**SUPPLIED MATERIAL**
▬▬▬▬▬▬

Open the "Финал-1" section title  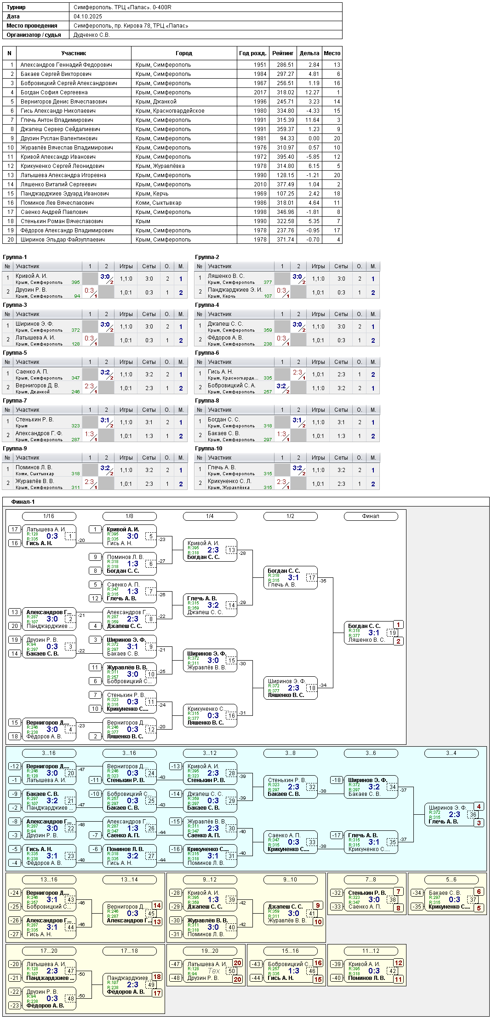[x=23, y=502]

▬▬▬▬▬▬

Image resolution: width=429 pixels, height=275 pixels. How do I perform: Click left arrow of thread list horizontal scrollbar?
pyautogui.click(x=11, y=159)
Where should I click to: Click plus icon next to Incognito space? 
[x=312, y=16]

▬▬▬▬▬▬

**WRITTEN INSTRUCTION**
Retype the records from the line with "Where should I" up to and including the line with "[x=312, y=16]", changing nothing.

**TASK RESULT**
Where should I click to: Click plus icon next to Incognito space? 
[x=312, y=16]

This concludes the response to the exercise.